I usually like watching Meryl Streep, but I seriously hope that she doesn’t win an Oscar on Sunday for her portrayal of Margaret Thatcher. I couldn’t stand the thought of more people going to see such a dreadful piece of right-wing propaganda. I actually paid money to see The Iron Lady, a new film that is ostensibly about the life of Thatcher (nicknamed “the milk snatcher” for ending free school milk). All I could think about during the torturous 100 minutes, was what great timing this film is for the Republicans. Just as they try to sell neoliberal ideology to an increasingly impoverished working class, here comes a movie that celebrates one of their most ardent proponents. From the reviews, I expected a sanitized version of Thatcher’s hideously destructive policies, but this was so sanitized that you would have thought that this poor, misunderstood woman was in fact the best thing that ever happened to Britain since Marmite.
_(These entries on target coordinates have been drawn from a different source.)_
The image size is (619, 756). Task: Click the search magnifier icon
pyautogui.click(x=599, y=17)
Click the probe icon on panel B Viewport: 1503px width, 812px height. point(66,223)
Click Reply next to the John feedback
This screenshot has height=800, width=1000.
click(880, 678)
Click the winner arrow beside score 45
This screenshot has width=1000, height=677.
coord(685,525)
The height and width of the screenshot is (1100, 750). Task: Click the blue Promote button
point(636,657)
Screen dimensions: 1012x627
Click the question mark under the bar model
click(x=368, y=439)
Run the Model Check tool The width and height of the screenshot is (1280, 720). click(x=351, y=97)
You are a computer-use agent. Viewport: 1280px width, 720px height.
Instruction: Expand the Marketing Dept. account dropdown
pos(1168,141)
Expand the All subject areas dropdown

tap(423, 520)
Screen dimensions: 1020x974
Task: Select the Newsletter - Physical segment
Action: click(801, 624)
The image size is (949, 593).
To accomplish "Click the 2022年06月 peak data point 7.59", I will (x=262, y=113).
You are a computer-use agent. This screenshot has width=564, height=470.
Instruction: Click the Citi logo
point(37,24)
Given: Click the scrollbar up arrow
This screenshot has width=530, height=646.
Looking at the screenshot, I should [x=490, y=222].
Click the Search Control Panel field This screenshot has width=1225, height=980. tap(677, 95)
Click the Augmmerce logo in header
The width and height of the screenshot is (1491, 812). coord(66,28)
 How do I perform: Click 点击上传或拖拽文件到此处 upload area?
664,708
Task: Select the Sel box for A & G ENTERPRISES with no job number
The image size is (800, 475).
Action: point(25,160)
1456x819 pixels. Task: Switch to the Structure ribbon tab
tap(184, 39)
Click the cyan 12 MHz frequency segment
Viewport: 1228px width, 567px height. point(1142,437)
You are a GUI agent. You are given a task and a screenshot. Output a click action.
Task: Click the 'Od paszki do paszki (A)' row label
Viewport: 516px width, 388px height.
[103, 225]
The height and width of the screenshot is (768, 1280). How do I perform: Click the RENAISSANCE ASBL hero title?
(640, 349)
The film is mainly focused on the last few years where Thatcher’s increasing dementia makes her a kinder and gentler neoliberal. This was a clever ploy by the filmmakers since it would have been difficult to generate any empathy for Thatcher had it centered on her glory days of dismantling Britain’s welfare state. In place of the mean spirited, vicious shill of the elite that she was, we get a doddering old woman who has heart-warming conversations with deceased Denis. In flashbacks, she is depicted as the only Tory “man” enough to destroy the money-grabbing unions.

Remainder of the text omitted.